The Home Depot is not pleased. Blaming the job seekers for causing accidents and driving away customers, the world’s largest home improvement retailer has been working to discourage them from rushing vehicles in the driveways and trespassing in the parking lot. But the need for work keeps pushing the men forward, and the result has been an entrenched standoff. Garcia, an undocumented Guatemalan national who had a regular job in construction until being laid off late last year, said he and the others only want to work and have no other way to find steady pay.

“We’re not here because we want to be here,” he said in Spanish. “We need to be.”

After repeated warnings, meetings and occasional trespassing arrests, the sheriff’s office has resorted in recent months to undercover stings to try to keep the laborers in place. The workers are allowed to stand on the sidewalk or along the shoulder in front of the store, which is considered public property. But sheriff’s officials say they get into trouble when they block the entrance or wander past the hedges into the parking lot.

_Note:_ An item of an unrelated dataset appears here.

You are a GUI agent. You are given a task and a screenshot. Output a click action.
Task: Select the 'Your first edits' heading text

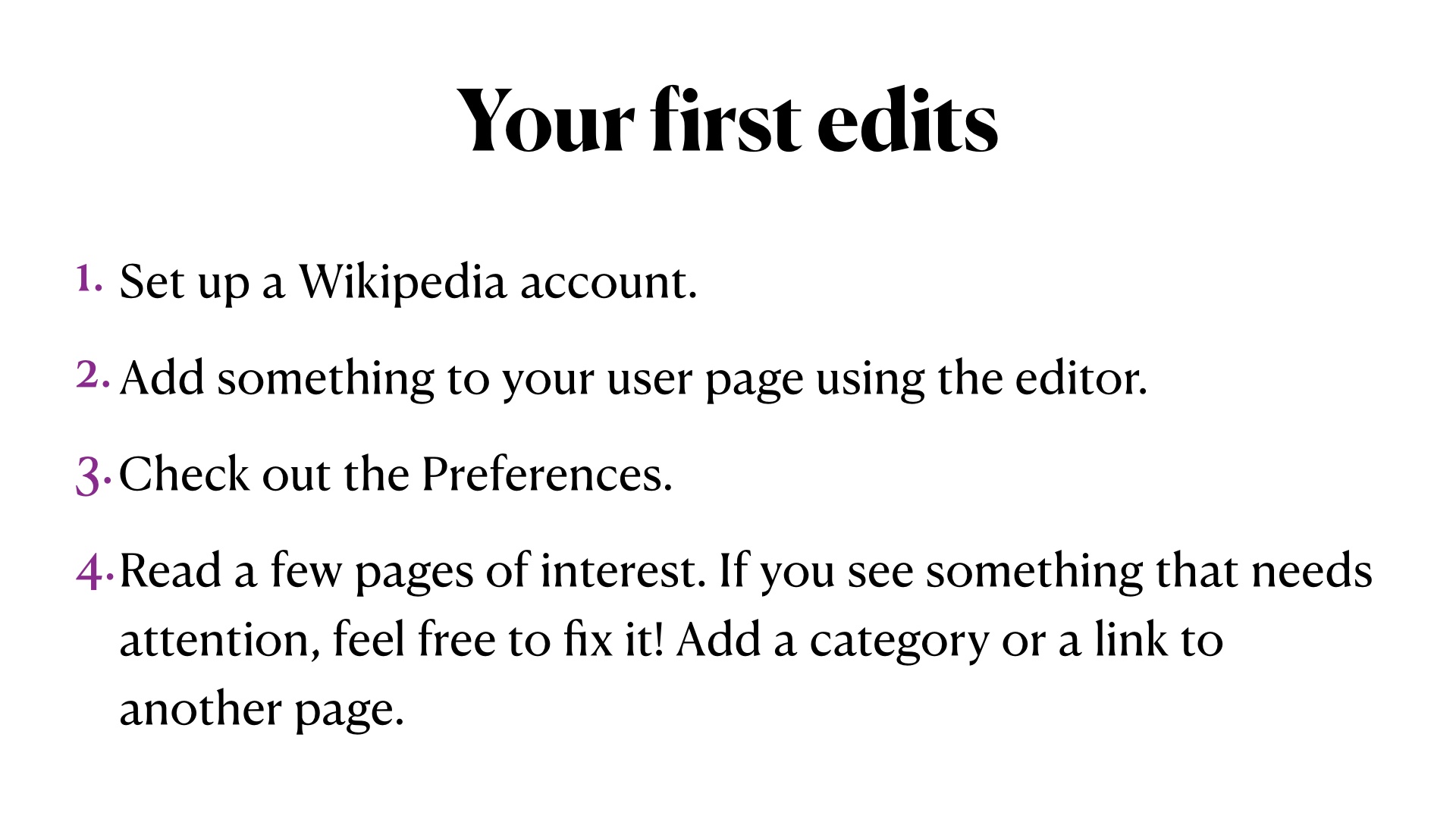click(x=728, y=118)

The day laborers are almost all Guatemalans and admit good-naturedly that they occasionally trespass onto The Home Depot’s property. They say there is no other way for them to get the attention of potential hirers. “We’re here for our families,” said Moyno, 22, who came to Florida from Guatemala a year and a half ago and declined to give his last name because he is in the country illegally. “I have a father and mother to support.”

The vast majority of these guys are hard working and honest. But the bottom line is most of these workers are illegal aliens. You can blame who ever you’d like, (Democrats and Republicans) for creating and maybe even encouraging this situation. But these guys are here illegally, pay no taxes, and send the money south of the border. You would think we had a Government Agency in charge of illegal aliens that wouldn’t turn a blind eye to this, but we do, and you have to wonder why.




  1. LibertyLover says:

    #61,

    I asked my company lawyer about the differences. At first he said, “There is no difference.” Then he scratched his head and said, “Maybe.” Then he directed me to this site.

    http://tinyurl.com/chj74n

    After reading this site, he said, “It depends on what kind of the mood the IRS is in that day.”

    Definition of an Independent Contractor, according to the IRS:

    People such as lawyers, contractors, subcontractors and auctioneers who follow an independent trade, business, or profession in which they offer their services to the public, are generally not employees. However, whether such people are employees or independent contractors depends on the facts in each case.

    Note that Contractors fall under the definition of Independent Contractor — they are one and same. However, the IRS says the distinction between an IC/C and an employee is hazy. The difference comes into play in whether the customer controls the day-to-day activities of the worker — in which case they are treated as employee.

    Unless you are using the same type of labor over and over, you can probably get away with calling them a (independent) contractor.

  2. Paddy-O says:

    # 62 LibertyLover said, “The difference comes into play in whether the customer controls the day-to-day activities of the worker — in which case they are treated as employee.”

    This is one of the key tests. Are you specifying only the final result or, the methods used to achieve the result?

  3. Mr. Fusion says:

    #62, Liberty,

    Good post.

    The next page on that site links to some more requirements about being a contractor.

    Consequences of Treating an Employee as an Independent Contractor
    If you classify an employee as an independent contractor and you have no reasonable basis for doing so, you may be held liable for employment taxes for that worker (the relief provisions, discussed below, will not apply). See Internal Revenue Code section 3509 for more information.

    I think this and other information on the IRS site backs up my contention that you can not just arbitrarily call someone a “contractor” and be absolved of responsibilities. In the cases outlined above, they still count as an employee.